十座の場合は内向的思考(Ti)がこれに当たります。既存の物事に対し「なぜ?どうして?どのように?」と論理的に考える理屈っぽい機能ですが、十座は基本的にはこれに上手に対応できません。「何でそうなるんだよ!?」って突っ込まれても「そう思ったからだ(Fi)」と思ってしまいます。

④号室:急所(Vulnerable)

ここにはMBTIの代替機能(第三機能)の内向/外向を逆にしたものが入ります。 相性論では非常にポイントになってくる機能です。④号室は非常に弱々しい機能で、それを使わなければならない場面では最強にストレスを感じ、またこの機能についても全く理解できない!と感じます。いちばんの急所です。基本的には使用することを避けます。

十座の場合は外向的直感(Ne)が入ります。「もしこうだったらおもしろいかも!」的な役に立つかどうかもわからないアイデアをわざわざ試そうとすることや、他者に秘められた可能性を見つけることには非常に強いストレスを感じます。基本的にはそのような状況は是が非でも避けたり、見て見ぬ振りをして過ごします。

地下1階:超イド(SUPER ID)ブロック

さてここからは無意識ゾーンです。意識ゾーンが大家や風紀委員など、マンションを運営するための構成員だったのに対し、無意識ゾーンは運営には直接関わらない住人です。意識がメンタルと言われるのに対し、無意識はバイタルと呼ばれます。いわば心の原動力のようなものでしょうか。地下2階:イドと1階:超自我という二者が互いに極端な主張をしているのに2階:自我は悩まされていると言いましたが、地下1階:超イドは「自我がしたいようにすればいいんじゃないの?手助けくらいはしてあげる」と助言をしてくれる住人です。自我にとっての救世主!…なのですがいかんせん無意識のため、自分で補うことがなかなか難しく、他者に助けを求めています。

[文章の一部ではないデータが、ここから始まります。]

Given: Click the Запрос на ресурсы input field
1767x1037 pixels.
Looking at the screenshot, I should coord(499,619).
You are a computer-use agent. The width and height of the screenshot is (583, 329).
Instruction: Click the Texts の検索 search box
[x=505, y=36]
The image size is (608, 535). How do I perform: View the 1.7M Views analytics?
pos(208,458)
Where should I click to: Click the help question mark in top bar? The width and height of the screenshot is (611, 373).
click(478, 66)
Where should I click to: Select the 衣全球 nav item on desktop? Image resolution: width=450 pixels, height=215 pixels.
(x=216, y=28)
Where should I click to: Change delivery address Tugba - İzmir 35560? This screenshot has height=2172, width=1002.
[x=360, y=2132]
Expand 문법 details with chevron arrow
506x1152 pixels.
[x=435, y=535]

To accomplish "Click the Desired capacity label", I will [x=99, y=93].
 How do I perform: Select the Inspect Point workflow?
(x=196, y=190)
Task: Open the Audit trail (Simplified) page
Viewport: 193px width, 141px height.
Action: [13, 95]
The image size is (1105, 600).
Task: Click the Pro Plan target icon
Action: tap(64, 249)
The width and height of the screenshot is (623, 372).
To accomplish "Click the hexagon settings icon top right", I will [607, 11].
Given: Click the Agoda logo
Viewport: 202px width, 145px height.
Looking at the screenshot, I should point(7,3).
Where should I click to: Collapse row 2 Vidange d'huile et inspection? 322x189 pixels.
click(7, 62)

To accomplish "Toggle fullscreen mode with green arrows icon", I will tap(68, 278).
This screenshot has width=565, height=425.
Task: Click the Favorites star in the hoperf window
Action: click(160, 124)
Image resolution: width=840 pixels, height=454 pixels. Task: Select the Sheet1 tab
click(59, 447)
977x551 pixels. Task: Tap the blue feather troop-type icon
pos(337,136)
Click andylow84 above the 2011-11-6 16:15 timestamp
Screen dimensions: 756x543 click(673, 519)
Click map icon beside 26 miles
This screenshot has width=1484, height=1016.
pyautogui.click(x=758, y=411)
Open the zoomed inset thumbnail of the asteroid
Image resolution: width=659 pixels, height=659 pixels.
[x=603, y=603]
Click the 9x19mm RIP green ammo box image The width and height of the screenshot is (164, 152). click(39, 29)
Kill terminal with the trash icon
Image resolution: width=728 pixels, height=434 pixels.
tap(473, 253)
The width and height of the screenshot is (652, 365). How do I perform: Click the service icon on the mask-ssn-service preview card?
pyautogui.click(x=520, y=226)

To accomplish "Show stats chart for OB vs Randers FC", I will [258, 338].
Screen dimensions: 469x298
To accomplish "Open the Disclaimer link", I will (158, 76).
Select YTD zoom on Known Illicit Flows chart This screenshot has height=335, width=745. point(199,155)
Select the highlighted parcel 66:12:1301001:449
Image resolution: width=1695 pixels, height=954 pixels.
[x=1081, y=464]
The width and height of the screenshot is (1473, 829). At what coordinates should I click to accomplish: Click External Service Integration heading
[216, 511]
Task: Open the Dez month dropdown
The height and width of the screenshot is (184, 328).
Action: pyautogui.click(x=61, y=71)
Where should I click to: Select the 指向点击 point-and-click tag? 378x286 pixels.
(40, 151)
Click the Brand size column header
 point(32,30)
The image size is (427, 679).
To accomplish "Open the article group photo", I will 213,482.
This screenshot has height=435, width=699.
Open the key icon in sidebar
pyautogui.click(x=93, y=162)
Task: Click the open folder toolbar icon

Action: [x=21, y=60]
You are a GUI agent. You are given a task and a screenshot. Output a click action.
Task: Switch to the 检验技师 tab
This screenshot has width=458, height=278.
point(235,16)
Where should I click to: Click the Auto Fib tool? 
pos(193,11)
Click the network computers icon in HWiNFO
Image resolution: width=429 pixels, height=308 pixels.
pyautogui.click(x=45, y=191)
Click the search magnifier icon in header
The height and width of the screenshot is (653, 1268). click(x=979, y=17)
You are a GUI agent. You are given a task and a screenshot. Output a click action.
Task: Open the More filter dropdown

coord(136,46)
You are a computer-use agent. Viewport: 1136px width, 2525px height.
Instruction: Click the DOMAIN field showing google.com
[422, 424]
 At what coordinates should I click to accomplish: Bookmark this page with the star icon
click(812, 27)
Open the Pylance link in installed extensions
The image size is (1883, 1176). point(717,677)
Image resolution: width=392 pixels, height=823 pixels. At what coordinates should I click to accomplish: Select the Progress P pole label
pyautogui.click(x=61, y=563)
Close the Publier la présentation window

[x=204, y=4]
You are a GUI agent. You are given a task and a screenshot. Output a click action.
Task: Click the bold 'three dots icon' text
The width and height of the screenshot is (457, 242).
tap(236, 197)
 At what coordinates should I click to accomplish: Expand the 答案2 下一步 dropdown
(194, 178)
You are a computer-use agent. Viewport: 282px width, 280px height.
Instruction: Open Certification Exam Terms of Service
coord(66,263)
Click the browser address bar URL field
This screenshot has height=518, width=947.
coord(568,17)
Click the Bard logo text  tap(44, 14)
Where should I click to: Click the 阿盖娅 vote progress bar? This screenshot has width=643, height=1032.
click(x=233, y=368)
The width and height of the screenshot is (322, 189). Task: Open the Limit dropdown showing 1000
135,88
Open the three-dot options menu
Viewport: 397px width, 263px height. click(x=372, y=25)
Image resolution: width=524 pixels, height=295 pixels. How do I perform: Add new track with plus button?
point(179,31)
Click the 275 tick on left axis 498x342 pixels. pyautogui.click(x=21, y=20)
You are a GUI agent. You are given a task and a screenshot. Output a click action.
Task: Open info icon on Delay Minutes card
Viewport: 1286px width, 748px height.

超イドブロックにはMBTIの代替機能と劣等機能が入ります。つまり、自我と超イドがMBTIで扱われている部分!ということですね。

⑤号室:暗示(Suggestive)

MBTIの劣等機能(第四機能)が入ります。これは短所であり使うことにストレスも感じるのですが、大家さんのやりたいことを実現するには⑤暗示の助言が必要なのです。暗示という言葉を辞書で引いてみると「それとなしに知らせること」と記載されています。本当はそれとなしに知らせてくれているにも関わらず、それとなさすぎて自分ではなかなか気付けません(笑)もっと大きい声で言ってくれないかな?…なのでつい他者の助けを求め、他者から学ぼうとします。

十座の場合は外向的思考(Te)に当たります。芝居の指南書(Ti)よりも、実際の役者さん(Te)に演技を教えてもらいたいと考えます。口じゃなくて手を動かせ!のTeではありませんが(笑)

⑥号室:出動(Mobilizing)

MBTIの代替機能(第三機能)が入ります。出動!って何かかっこいいですよね。目的のために(主には①先導の大家さんを助けるため)出動要請をされている機能なのですが、いかんせん非常勤なため単純な仕事しかできません。「帆を張れ!錨を上げろ!」と言われ、きちんと応答こそするのですが「よぉーそろぉーー!」とショタのような声でしか反応できないのです。椋の声で再生された人、正解ですよ。⑥出動の機能はショタが使っているような感じで単純で子供っぽく使われます。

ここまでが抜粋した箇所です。